Limitations and Compliance Framing

middleBrick is a scanner that detects and reports findings with remediation guidance. It does not fix, patch, block, or remediate issues. It does not perform active SQL injection or command injection testing, which requires intrusive payloads outside its scope. It does not detect business logic vulnerabilities, blind SSRF relying on out-of-band infrastructure, or replace human pentesters for high-stakes audits.

For other frameworks, the tool helps you prepare for and aligns with security controls described in HIPAA, GDPR, ISO 27001, NIST, CIS, CCPA, NIS2, DORA, FedRAMP, DPDP, APPI, PDPA, PIPEDA, PIPA, UK DPA, LGPD, SOX, GLBA, and FERPA. It surfaces findings relevant to audit evidence and supports controls mapped to PCI-DSS 4.0, SOC 2 Type II, and OWASP API Top 10 (2023).

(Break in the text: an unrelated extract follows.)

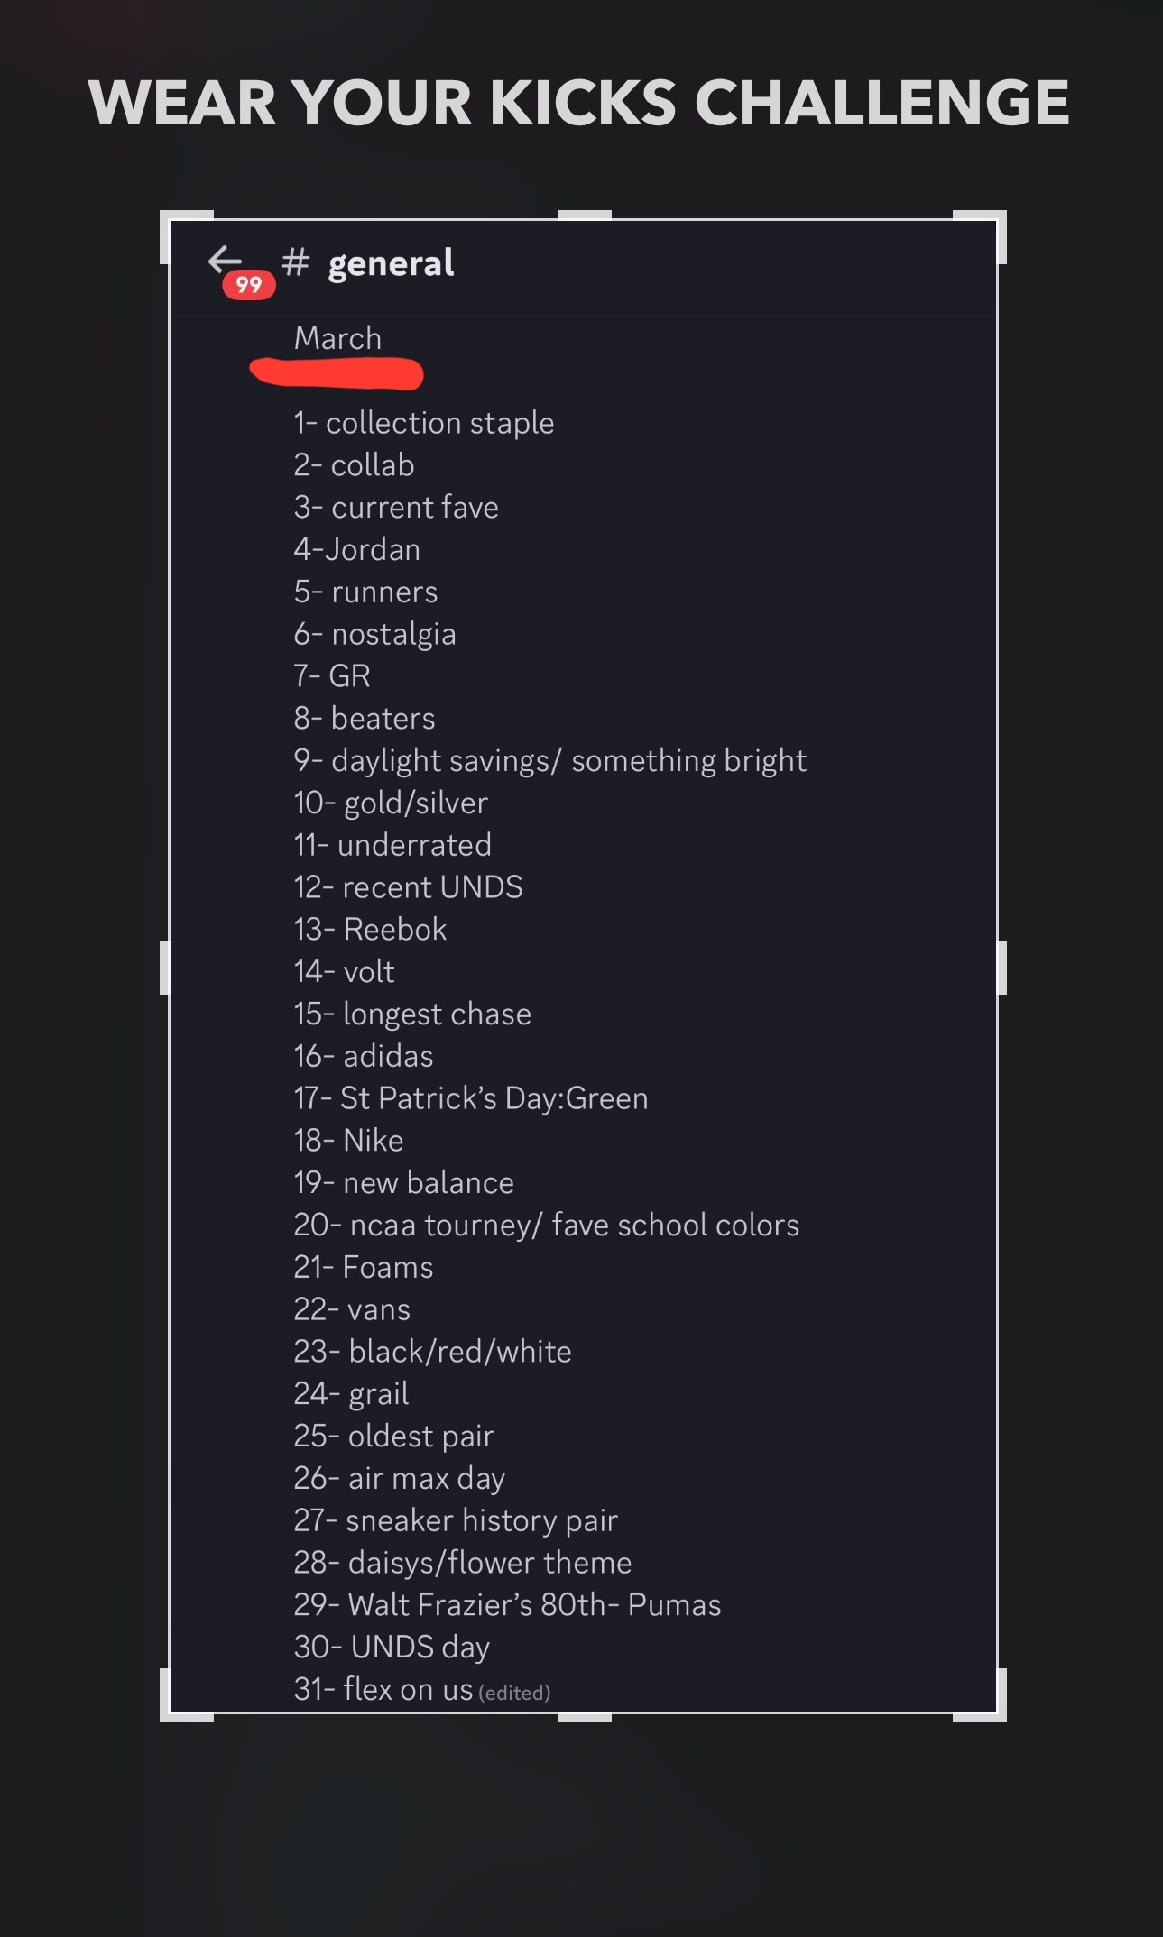This screenshot has height=1937, width=1163.
Task: Tap the "29- Walt Frazier's 80th- Pumas" line
Action: coord(507,1605)
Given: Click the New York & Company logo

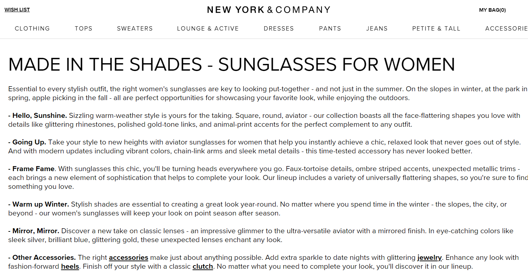Looking at the screenshot, I should tap(269, 10).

Frequently Asked Questions

What methods does the scanner use during a test?
The scanner uses read-only methods, primarily GET and HEAD, plus text-only POST for LLM probes. No destructive payloads are sent.
Can authenticated scans be performed with CI/CD tokens?
Yes, authenticated scanning supports Bearer tokens and API keys. Domain verification is required to confirm ownership before scanning with credentials.
How are false positives handled in the results?
Findings include contextual details to help prioritize investigation. Manual validation is recommended for any result before remediation.
Does the scanner test for business logic flaws?
No. Business logic vulnerabilities require domain understanding and are outside the scope of automated scanning.
What happens to scan data after account deletion?
Customer scan data is deletable on demand and is purged within 30 days of cancellation. It is never sold or used for model training.